Records for processing =>
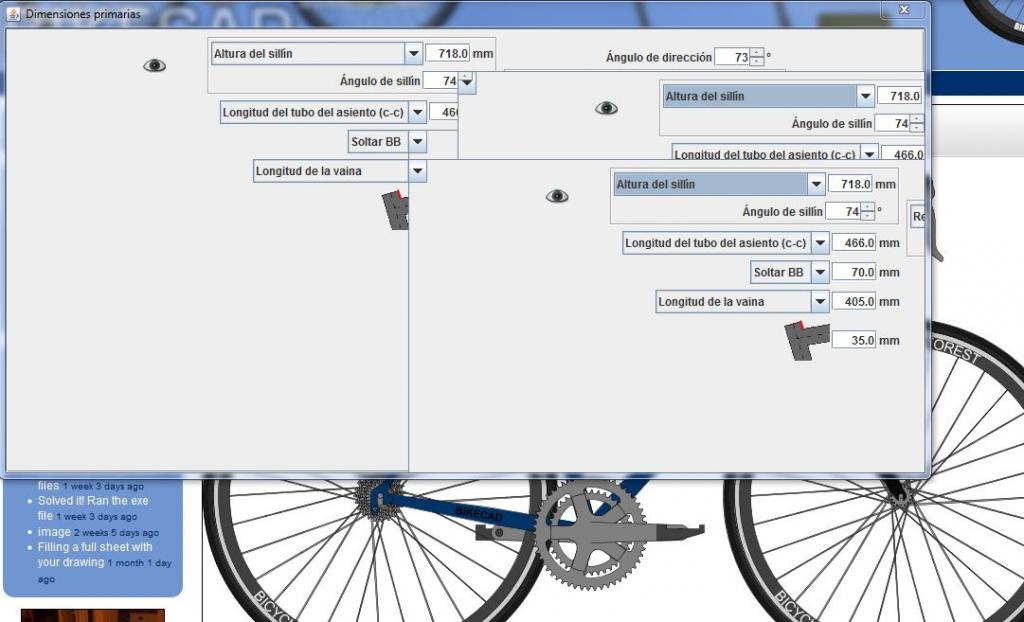Screen dimensions: 1024x622
Task: Click the 70.0 mm Soltar BB value field
Action: (853, 272)
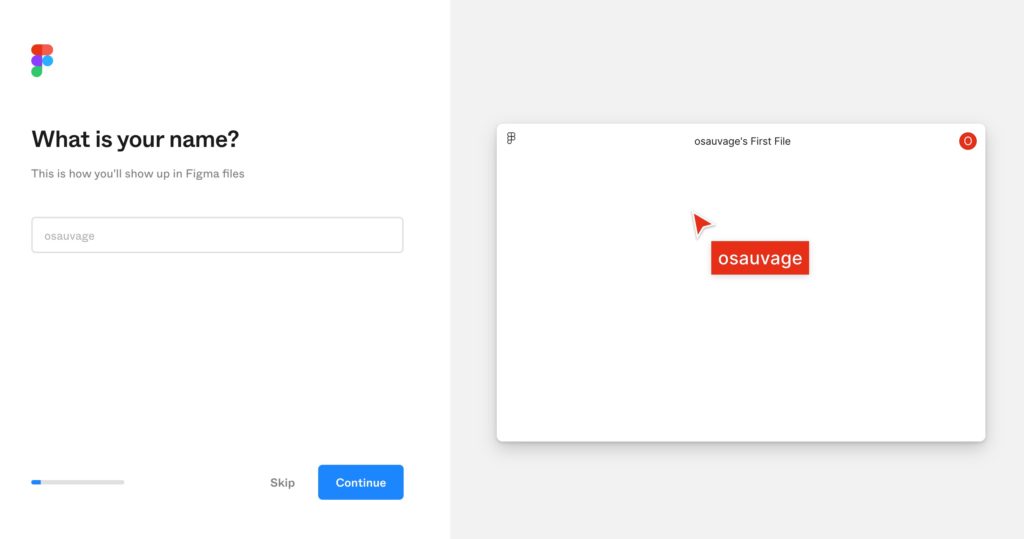Click the small Figma icon in preview window
This screenshot has height=539, width=1024.
[x=511, y=139]
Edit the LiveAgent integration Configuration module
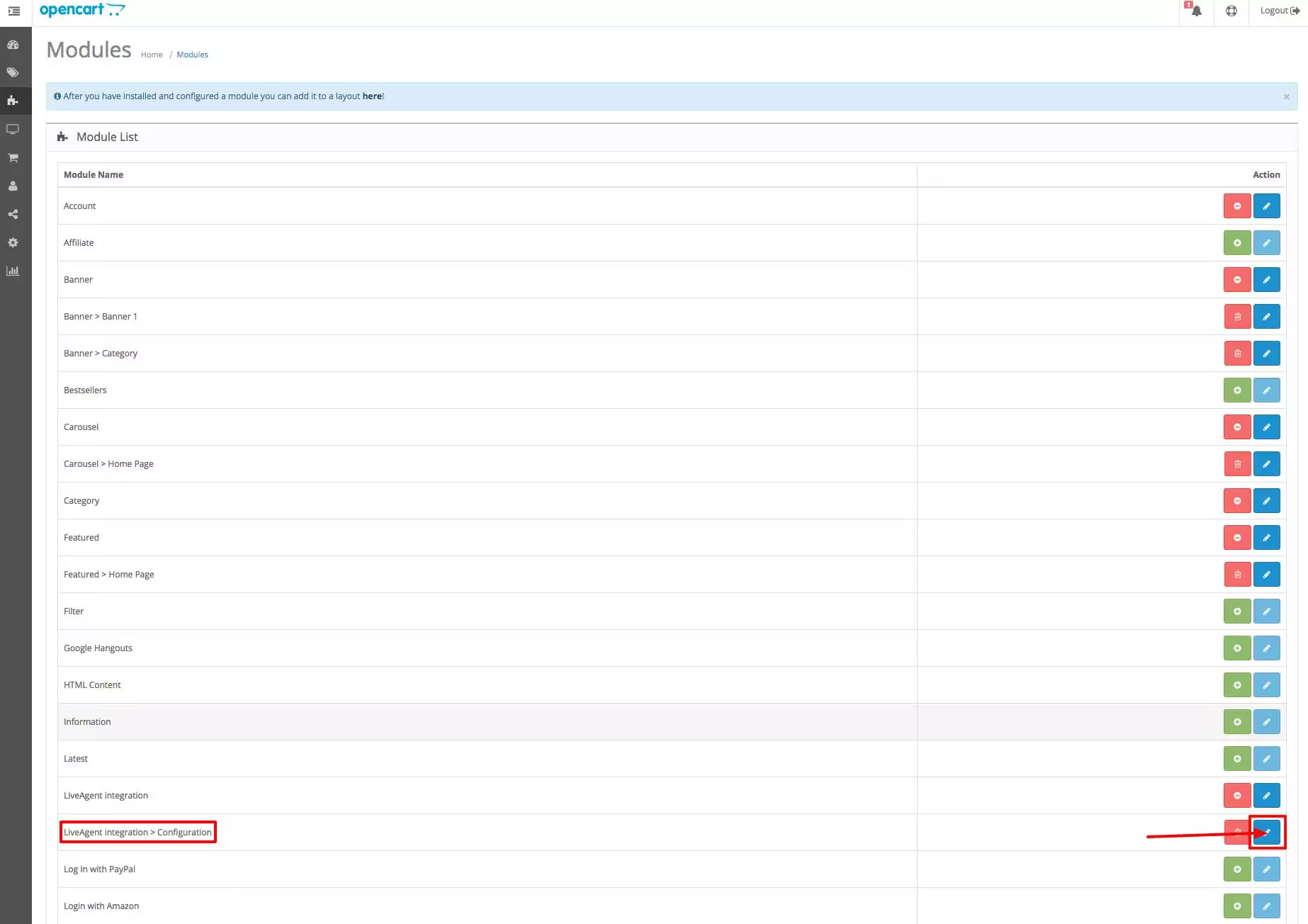Viewport: 1308px width, 924px height. 1267,832
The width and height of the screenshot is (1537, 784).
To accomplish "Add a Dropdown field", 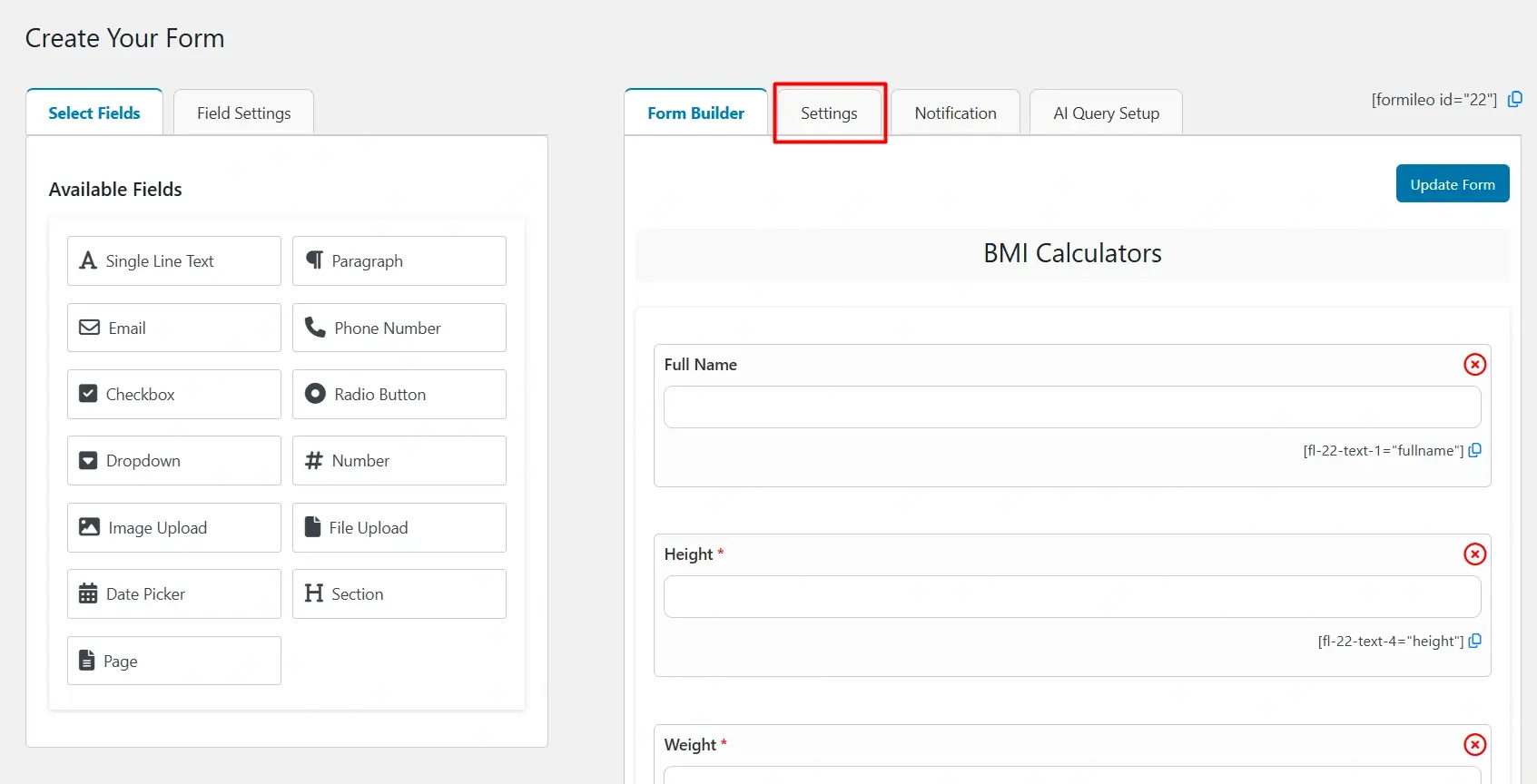I will coord(174,461).
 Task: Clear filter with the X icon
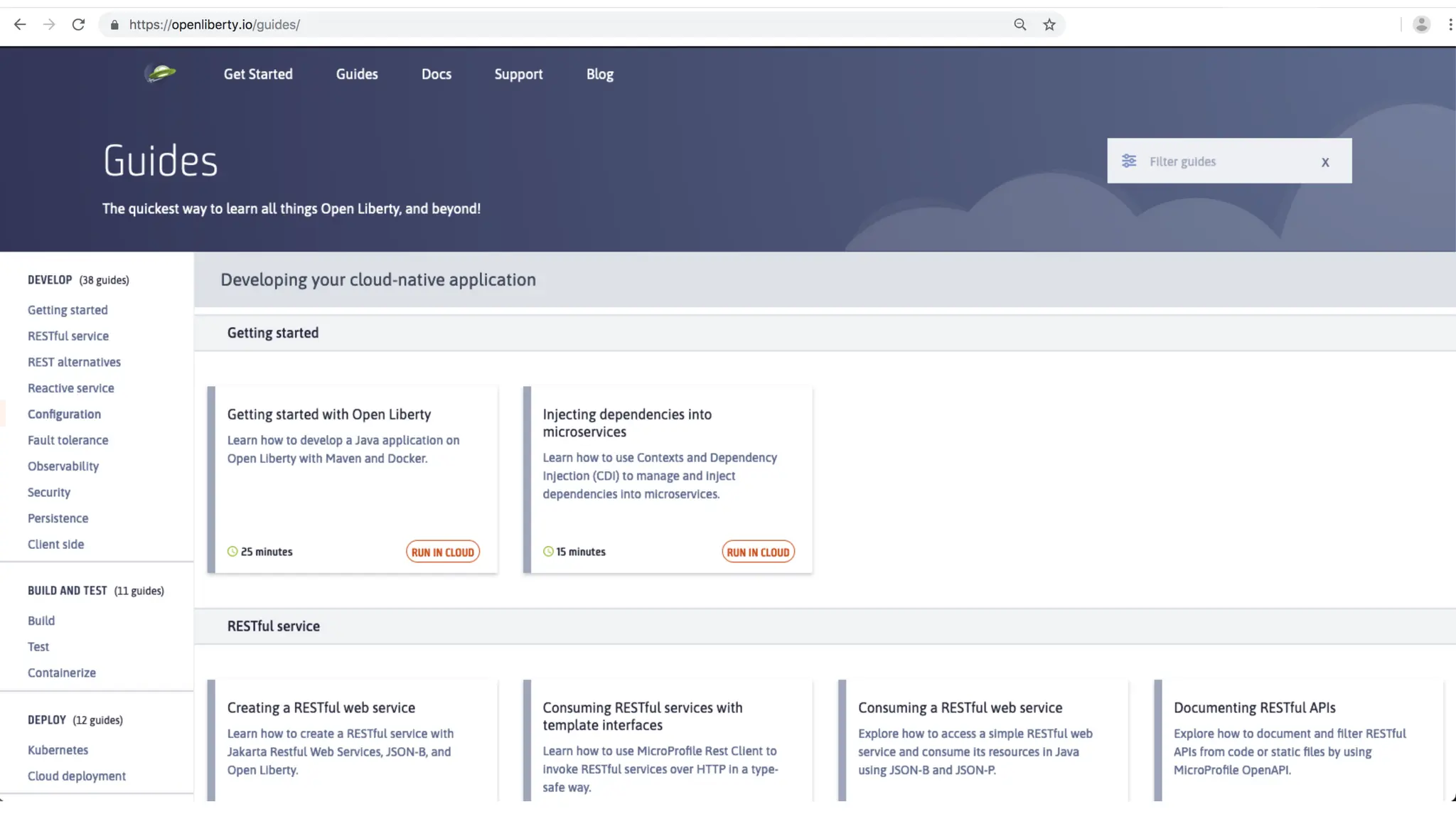pyautogui.click(x=1325, y=162)
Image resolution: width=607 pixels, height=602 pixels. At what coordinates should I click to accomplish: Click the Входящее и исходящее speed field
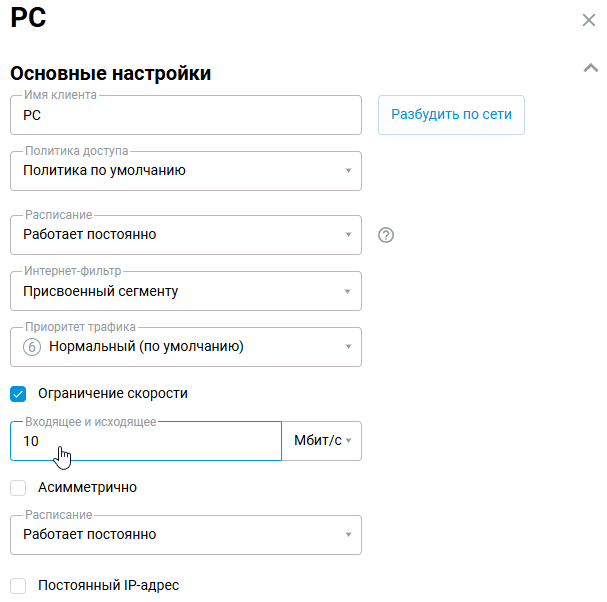pyautogui.click(x=146, y=441)
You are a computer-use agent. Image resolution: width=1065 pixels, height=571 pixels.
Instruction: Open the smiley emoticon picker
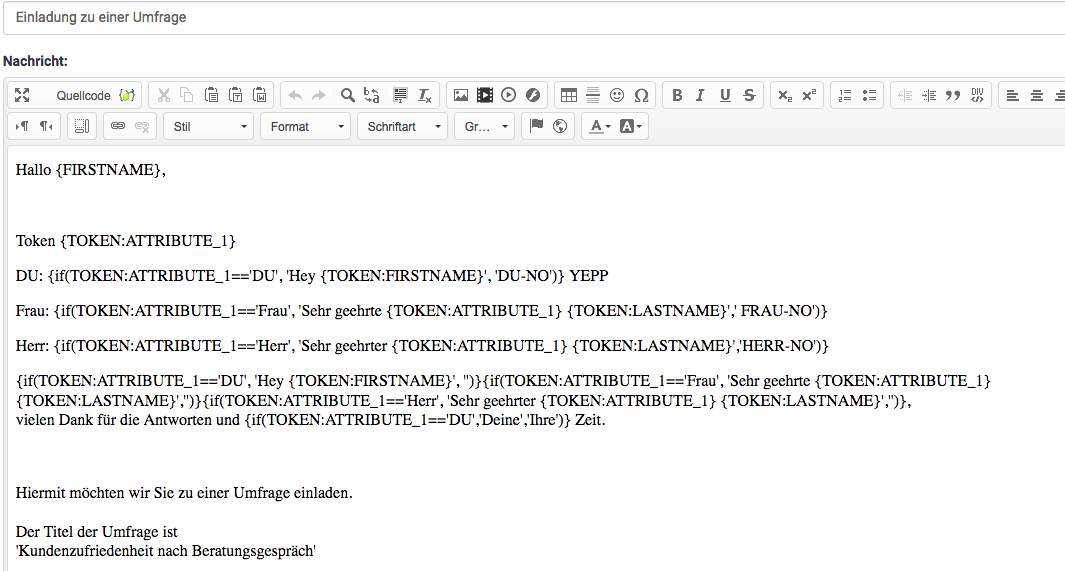click(x=617, y=95)
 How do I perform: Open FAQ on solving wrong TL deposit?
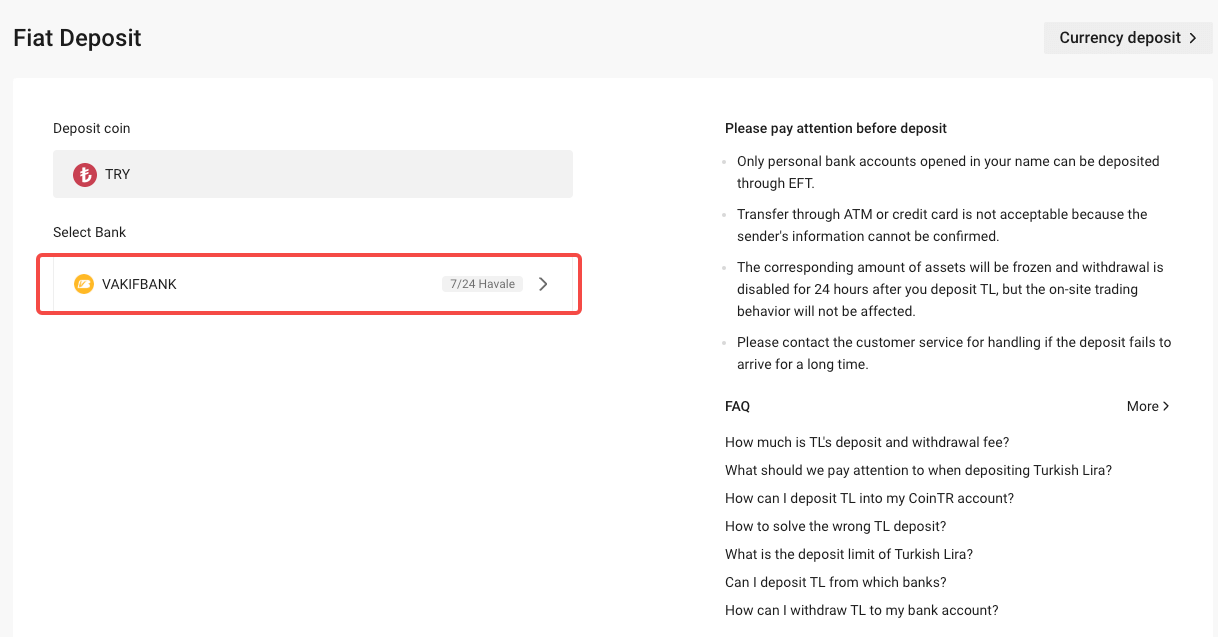coord(835,526)

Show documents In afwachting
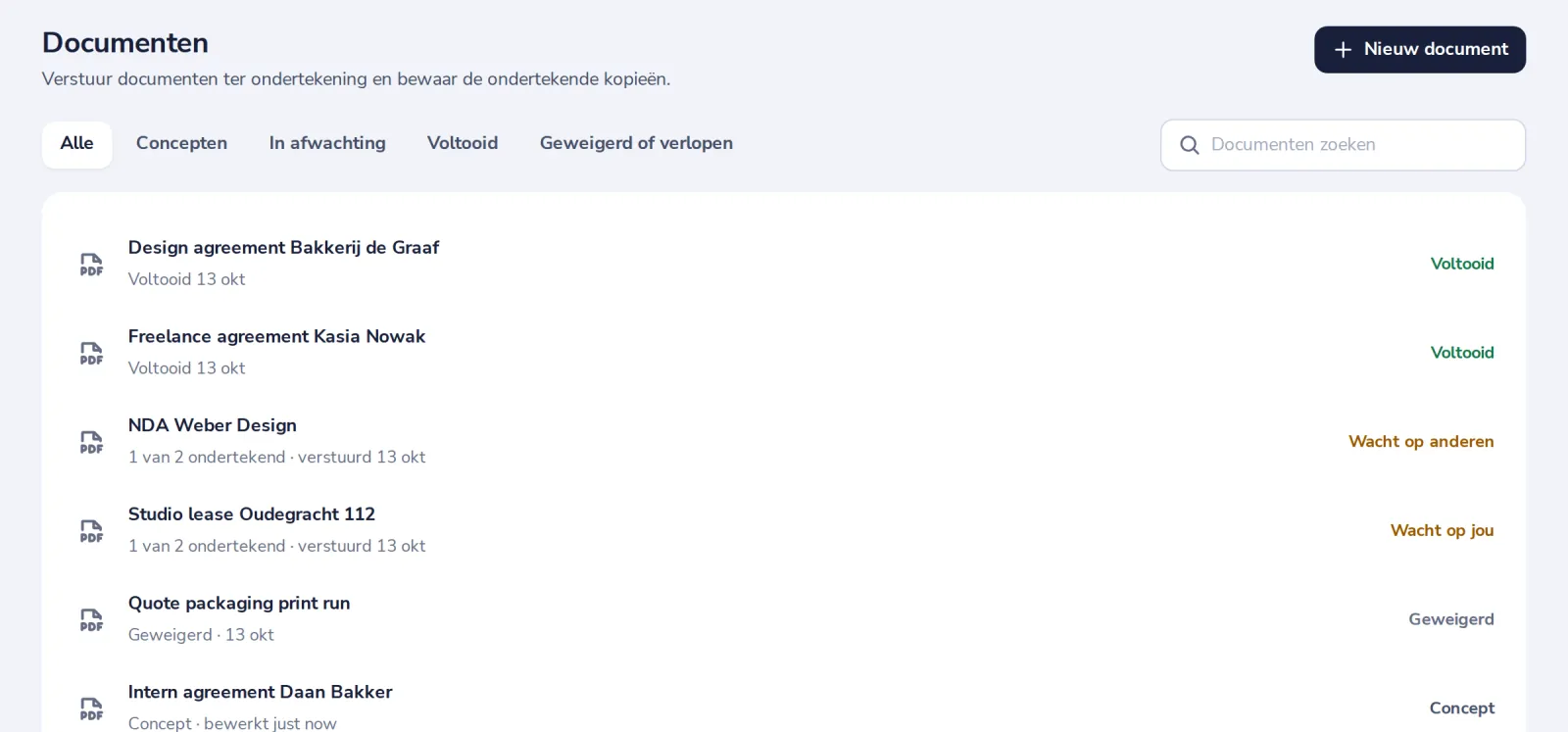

What you need to do => Edit the records starting with the line that contains "How do I perform: Open" and going on through the end of the records, replacing "documents" with "files" and keeping everything else unchanged. Give back only those lines, without the pictures.

Full output =>
 How do I perform: Open FAQ on solving wrong TL deposit?
coord(835,526)

Show files In afwachting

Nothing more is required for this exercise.